### Ejercicios
**A)** Enumera todos los lugares geográficos que se nombran en el relato del encuentro entre Wilde y Whitman, más abajo.
**B)** Indica si cada afirmación coincide con el relato del encuentro entre Wilde y Whitman, más abajo, y cita las palabras exactas que lo deciden: (i) En la carta, Whitman se presenta en primera persona. (ii) Whitman estará disponible desde las dos hasta las tres y media de la tarde. (iii) Wilde y Whitman hablaron de poesía.

### Bloque de texto
-.-.-
El mensajero trae consigo una carta. Oscar observa la
letra afilada del remitente:
Walt Whitman estará disponible desde las dos hasta las tres y media de esta tarde y estará complacido de ver al señor Wilde.
No podía creerlo. Como solía aparentar
en su poesía, se presentaba a sí mismo mediante la lejanía de la tercera
persona. Ausente
. Añorado. Sabía muy bien con quién estaba tratando.
Wilde ya no era el desconocido poeta que
había llegado a Estados Unidos poco antes. Unas cuantas palabras
acompañadas del gesto oportuno le habían puesto en el mapa («No debería
necesitar ninguna introducción más que un buenos días», había vaticinado Russell Lowell). Pero con Walt no sería lo mismo.
¿Qué pensaría la bohemia de Londres si
supiera que un joven Oscar Wilde estaba a punto de cumplir el sueño que
todo poeta europeo guardaba consigo?
Walt Whitman. Foto: George C. Cox (DP)
El beso de Walt Whitman
A Wilde no le gustaba utilizar los
nudillos para llamar a la puerta. La hilera de adosados en aquel terruño
junto al río, la niebla perenne en Nueva Jersey.
Él era la estética,
acarició el clavel para no olvidarlo. Al otro lado de la puerta lo
esperaba un hombre vetusto pero sorprendentemente atlético. «Vengo a
usted como un poeta que llega al poeta que siempre conoció», confiesa el
irlandés.
Whitman, entretenido con el halago, colocó su espada sobre la
nuca del recién llegado: «Te llamaré Oscar».
Sorprendentemente, no hablaron de
poesía.
-.-.-
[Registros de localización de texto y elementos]

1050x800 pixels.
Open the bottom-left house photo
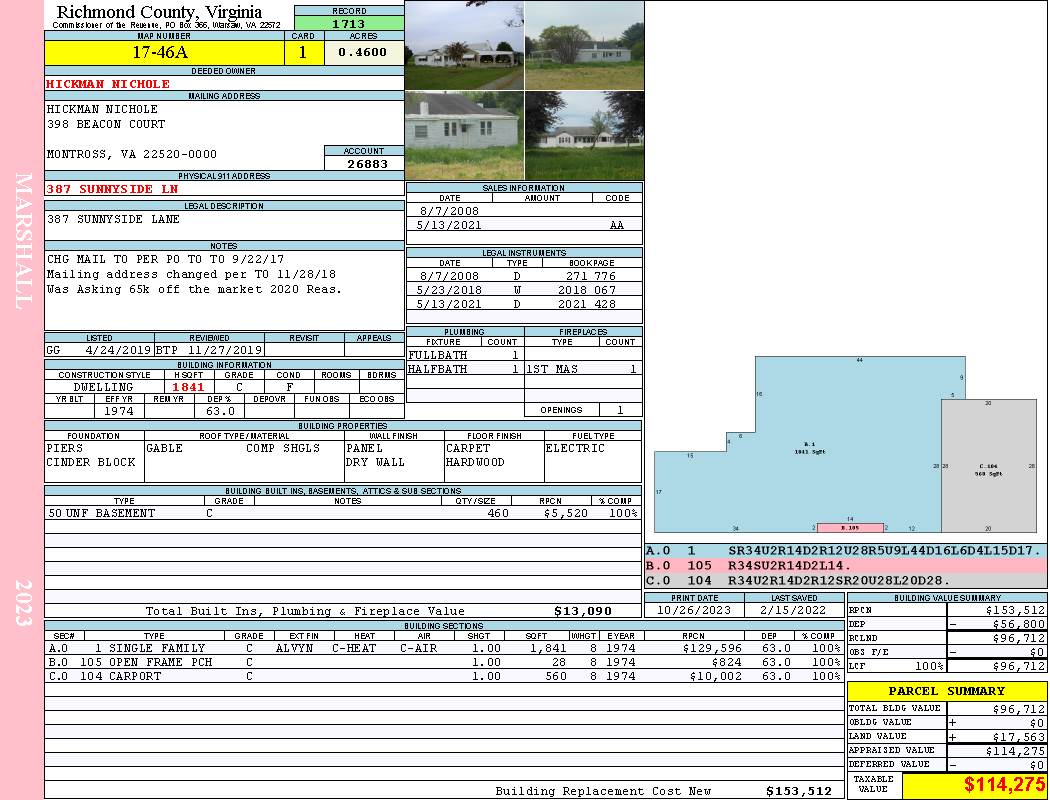[x=464, y=135]
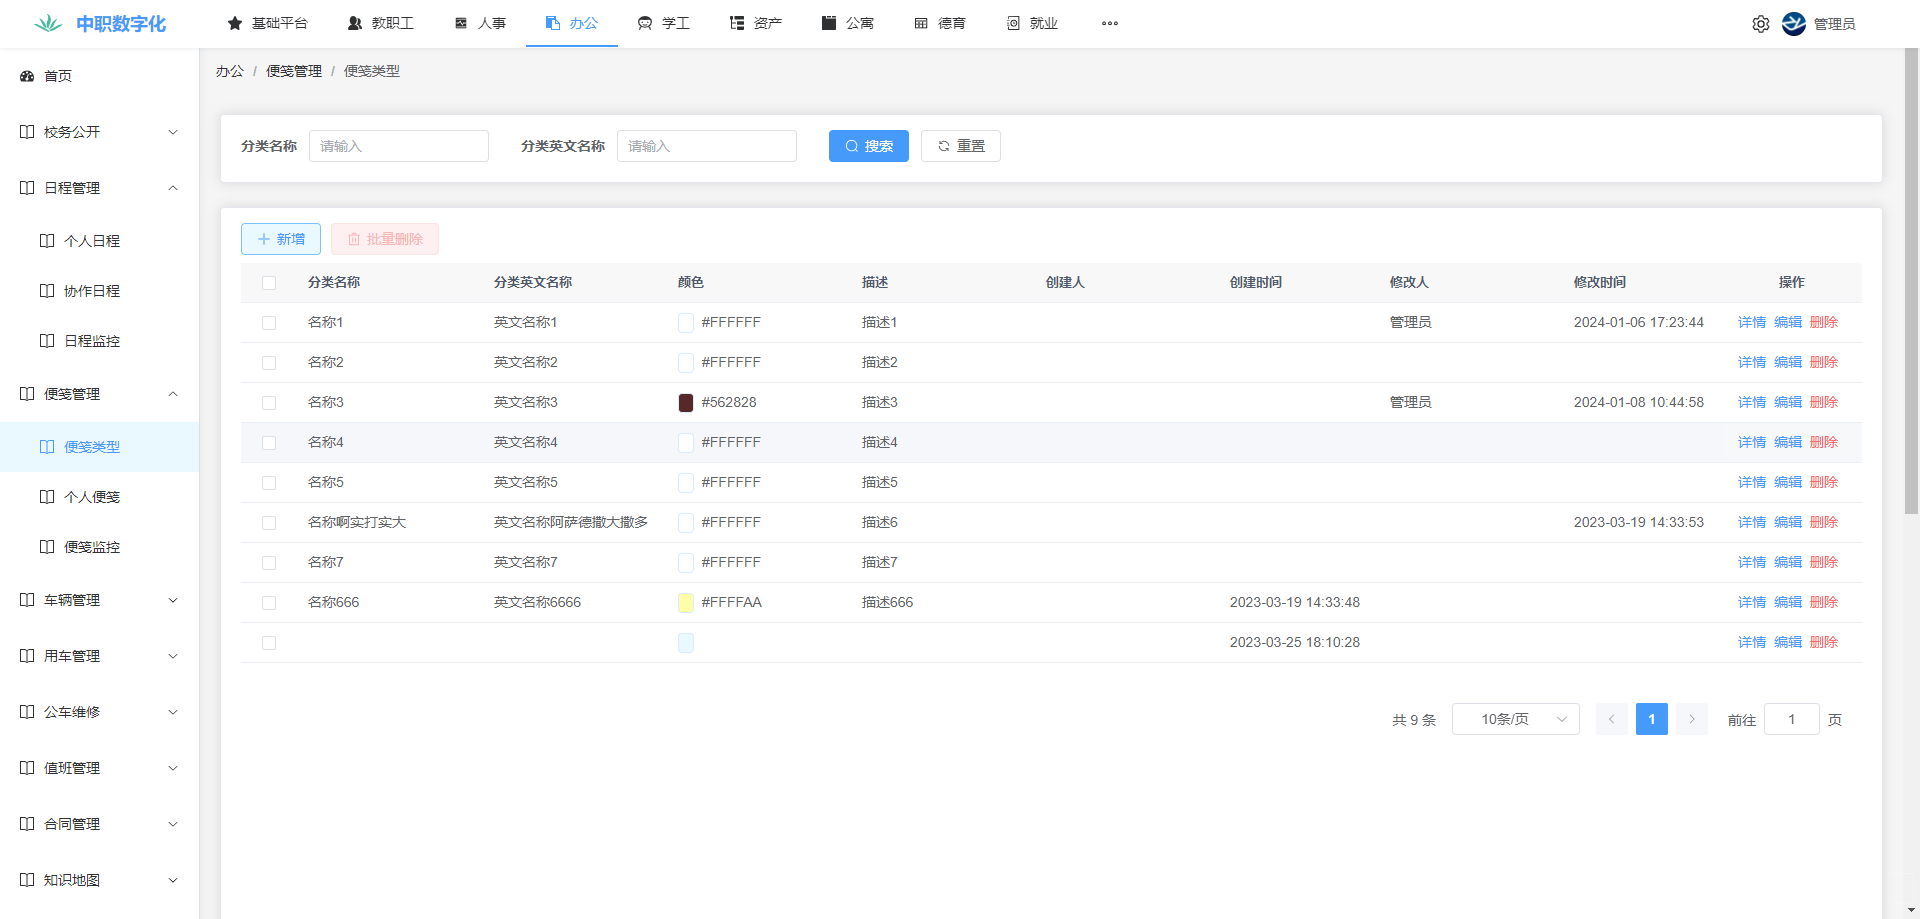Click the settings gear icon
Image resolution: width=1920 pixels, height=919 pixels.
1760,24
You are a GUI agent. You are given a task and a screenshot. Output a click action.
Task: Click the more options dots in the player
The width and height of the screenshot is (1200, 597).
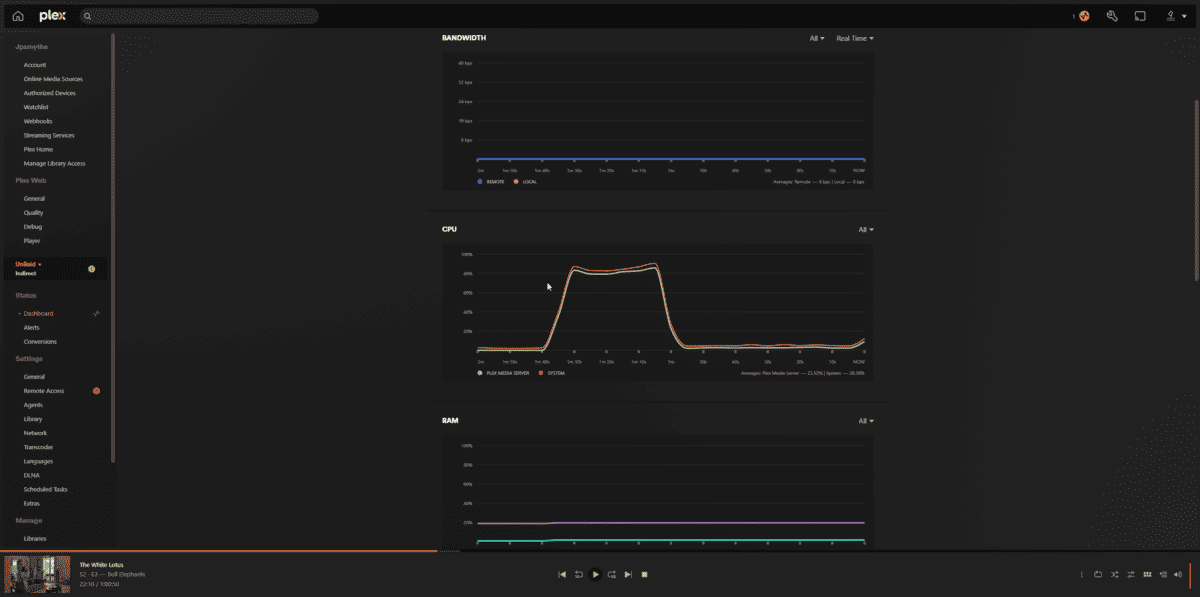click(1081, 574)
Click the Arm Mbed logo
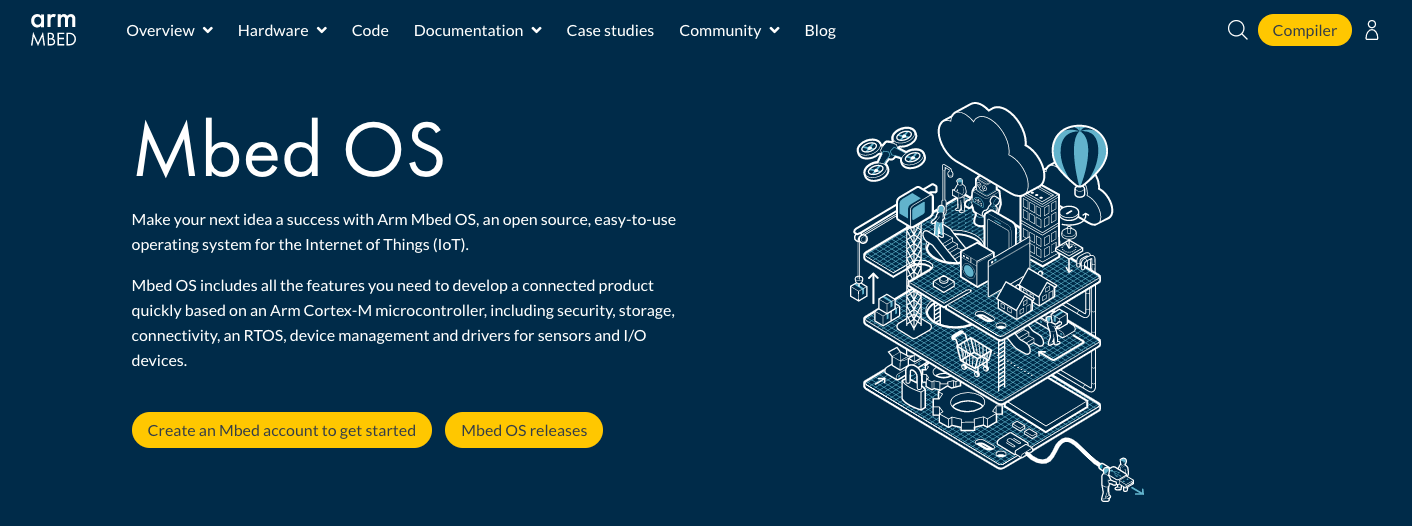 coord(53,30)
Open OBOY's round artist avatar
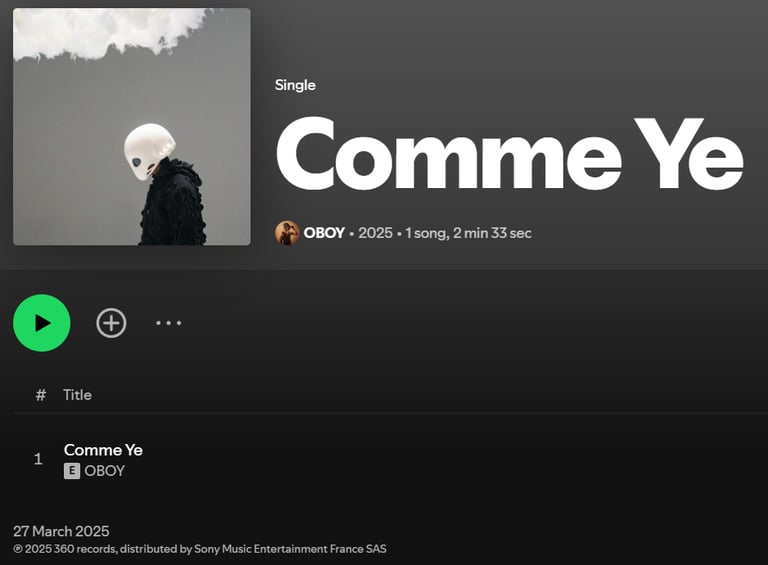 point(287,233)
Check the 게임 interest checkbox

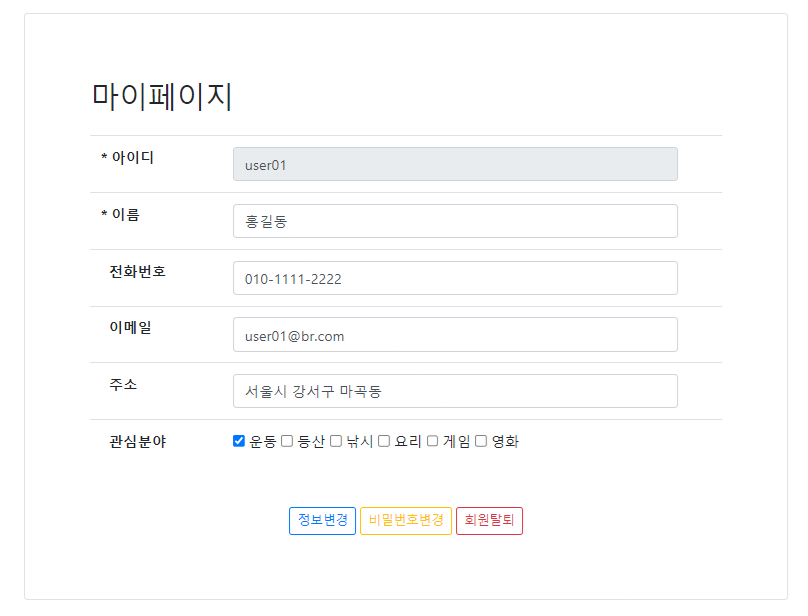click(x=432, y=441)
-.-.-
### Respuestas completas
**A)** Estados Unidos, Londres y Nueva Jersey.

**B)**
(i) No: «se presentaba a sí mismo mediante la lejanía de la tercera persona».
(ii) Sí: «Walt Whitman estará disponible desde las dos hasta las tres y media de esta tarde».
(iii) No: «Sorprendentemente, no hablaron de poesía».